It seems that you'd be able to do this reasonably simply by using polar coordinates. Find, in polar coordinates, the position of all 3 of your points A, B and C. Since they lie on the surface of a sphere, their "length" component will always equal to the radius of the sphere. You need to then calculate the two angles for each point.
If you don't know how polar coordinates work, it's identical to the concept of declination and right ascension used in astronomy. To represent a point in 3D space, you can use 2 angles and a length. If you think of the night sky, it's like a big sphere surrounding the Earth. To locate a point on the night sky, you use one angle to represent the angle from North, and you use one more angle to determine how far up from the horizon that point is. You can apply the same principles and some simple trigonometry to determine polar coordinates from a set of cartesian coordinates.
Once you have all 4 of your points in polar coordinates, you can just compare their angles to ensure that they're all within each other. For example, let's demonstrate with a simpler problem: a regular 2D circle of radius 10. I have 2 points on the edge of my circle, A and B. A is located 25 degrees around the circle, B is located 50 degrees around the circle.

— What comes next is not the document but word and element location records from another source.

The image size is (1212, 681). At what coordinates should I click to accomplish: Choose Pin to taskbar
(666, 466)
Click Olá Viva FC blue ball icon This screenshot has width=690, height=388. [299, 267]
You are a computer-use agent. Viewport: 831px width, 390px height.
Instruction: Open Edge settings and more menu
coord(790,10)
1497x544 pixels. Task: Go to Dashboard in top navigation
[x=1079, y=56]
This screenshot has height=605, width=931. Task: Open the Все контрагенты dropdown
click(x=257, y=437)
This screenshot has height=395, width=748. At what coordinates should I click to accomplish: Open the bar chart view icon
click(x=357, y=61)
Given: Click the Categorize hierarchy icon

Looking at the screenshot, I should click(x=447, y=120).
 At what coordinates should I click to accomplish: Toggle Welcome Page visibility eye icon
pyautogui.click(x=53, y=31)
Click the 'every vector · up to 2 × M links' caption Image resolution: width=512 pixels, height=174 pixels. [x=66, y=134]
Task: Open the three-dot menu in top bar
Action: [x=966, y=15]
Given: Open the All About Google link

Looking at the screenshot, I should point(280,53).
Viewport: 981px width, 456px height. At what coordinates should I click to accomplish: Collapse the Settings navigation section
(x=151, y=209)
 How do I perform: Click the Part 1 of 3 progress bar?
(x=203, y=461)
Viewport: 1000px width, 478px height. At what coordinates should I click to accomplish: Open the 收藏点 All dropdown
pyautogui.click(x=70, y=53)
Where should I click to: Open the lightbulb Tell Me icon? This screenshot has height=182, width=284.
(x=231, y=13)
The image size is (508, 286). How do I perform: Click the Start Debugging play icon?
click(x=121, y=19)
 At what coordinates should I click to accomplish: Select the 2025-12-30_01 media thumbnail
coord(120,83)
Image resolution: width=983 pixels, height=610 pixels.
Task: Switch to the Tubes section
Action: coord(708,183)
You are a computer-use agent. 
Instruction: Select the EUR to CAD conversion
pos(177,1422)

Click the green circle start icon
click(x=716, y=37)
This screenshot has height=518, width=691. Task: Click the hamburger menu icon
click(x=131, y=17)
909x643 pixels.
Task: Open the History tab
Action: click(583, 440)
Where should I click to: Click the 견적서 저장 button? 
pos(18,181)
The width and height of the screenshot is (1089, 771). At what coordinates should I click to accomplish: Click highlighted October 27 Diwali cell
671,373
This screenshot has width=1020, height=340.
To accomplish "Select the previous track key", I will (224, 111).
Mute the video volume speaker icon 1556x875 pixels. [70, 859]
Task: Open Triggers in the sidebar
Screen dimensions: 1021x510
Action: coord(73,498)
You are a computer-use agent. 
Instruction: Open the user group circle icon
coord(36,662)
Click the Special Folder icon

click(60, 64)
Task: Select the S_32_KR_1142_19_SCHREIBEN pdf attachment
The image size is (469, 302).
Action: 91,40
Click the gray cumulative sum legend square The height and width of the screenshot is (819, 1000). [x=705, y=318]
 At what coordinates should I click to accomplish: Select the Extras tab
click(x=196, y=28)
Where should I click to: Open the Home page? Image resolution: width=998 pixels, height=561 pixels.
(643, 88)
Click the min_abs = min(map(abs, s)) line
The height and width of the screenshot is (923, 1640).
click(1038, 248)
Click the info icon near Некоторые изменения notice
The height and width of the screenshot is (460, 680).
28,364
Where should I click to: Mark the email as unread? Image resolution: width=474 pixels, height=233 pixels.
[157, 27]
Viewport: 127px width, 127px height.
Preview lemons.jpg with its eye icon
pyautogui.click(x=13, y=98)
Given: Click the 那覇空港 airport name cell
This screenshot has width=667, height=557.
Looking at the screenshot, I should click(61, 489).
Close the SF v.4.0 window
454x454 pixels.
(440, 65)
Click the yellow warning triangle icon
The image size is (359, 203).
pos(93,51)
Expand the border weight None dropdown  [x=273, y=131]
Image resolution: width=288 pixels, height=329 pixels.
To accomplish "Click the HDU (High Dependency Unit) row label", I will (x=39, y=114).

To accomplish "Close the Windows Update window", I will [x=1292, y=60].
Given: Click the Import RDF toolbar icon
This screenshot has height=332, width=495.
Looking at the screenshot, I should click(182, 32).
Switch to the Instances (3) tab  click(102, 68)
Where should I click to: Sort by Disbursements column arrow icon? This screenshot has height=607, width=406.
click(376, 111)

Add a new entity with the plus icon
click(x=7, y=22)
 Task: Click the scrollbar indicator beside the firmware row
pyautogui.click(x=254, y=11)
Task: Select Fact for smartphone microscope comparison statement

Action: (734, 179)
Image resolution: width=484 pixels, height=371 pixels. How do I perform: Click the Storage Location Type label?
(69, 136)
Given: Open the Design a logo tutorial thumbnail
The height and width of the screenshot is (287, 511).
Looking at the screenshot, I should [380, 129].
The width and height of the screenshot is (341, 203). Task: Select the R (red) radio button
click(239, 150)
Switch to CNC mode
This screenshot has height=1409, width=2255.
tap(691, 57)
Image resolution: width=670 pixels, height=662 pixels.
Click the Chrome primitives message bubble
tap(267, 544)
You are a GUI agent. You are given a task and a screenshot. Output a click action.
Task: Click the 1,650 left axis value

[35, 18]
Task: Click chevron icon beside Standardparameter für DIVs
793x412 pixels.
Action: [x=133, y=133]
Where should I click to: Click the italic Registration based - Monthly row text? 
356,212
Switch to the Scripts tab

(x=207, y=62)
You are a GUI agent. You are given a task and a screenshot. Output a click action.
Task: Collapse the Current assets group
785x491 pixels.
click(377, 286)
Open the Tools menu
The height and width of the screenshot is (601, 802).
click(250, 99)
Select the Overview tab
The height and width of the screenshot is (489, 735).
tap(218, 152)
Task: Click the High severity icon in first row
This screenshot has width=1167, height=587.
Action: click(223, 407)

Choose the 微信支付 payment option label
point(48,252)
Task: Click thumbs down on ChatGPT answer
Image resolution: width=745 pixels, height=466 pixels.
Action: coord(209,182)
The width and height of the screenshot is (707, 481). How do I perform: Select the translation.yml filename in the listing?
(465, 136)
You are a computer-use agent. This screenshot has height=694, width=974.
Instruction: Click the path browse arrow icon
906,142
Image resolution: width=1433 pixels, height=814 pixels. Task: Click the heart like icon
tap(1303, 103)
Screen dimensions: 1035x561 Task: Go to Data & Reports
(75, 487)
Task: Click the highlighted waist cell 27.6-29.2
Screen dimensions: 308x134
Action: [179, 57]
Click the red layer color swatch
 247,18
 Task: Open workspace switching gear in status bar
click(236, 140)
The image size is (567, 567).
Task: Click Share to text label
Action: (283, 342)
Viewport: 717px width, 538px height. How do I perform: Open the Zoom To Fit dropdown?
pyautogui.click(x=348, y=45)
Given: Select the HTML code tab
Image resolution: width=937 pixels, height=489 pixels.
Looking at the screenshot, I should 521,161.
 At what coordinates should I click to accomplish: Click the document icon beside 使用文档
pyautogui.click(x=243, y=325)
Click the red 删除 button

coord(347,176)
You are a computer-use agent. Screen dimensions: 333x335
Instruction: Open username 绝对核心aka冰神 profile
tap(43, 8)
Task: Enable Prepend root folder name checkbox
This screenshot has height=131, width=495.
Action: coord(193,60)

I want to know if point X, at a distance of 5 from the centre of the circle and an angle of 30 degrees, is within the arc bounded by points A and B. Since the distance is 5 (and the radius of the circle is 10), we know the point is inside the circle somewhere. And since the angle of point X (30 degrees) is between the two angles bounded by A and B (25 and 50 degrees, respectively), it's within the arc bounded by points A and B. Thus, point X is within the specified area.
You can generalise this same method to work in 3D, it's just that you'll have 2 angles to compare per point, rather than just 1. It would certainly be possible to do this in cartesian, but it seems like it would be easier using polar.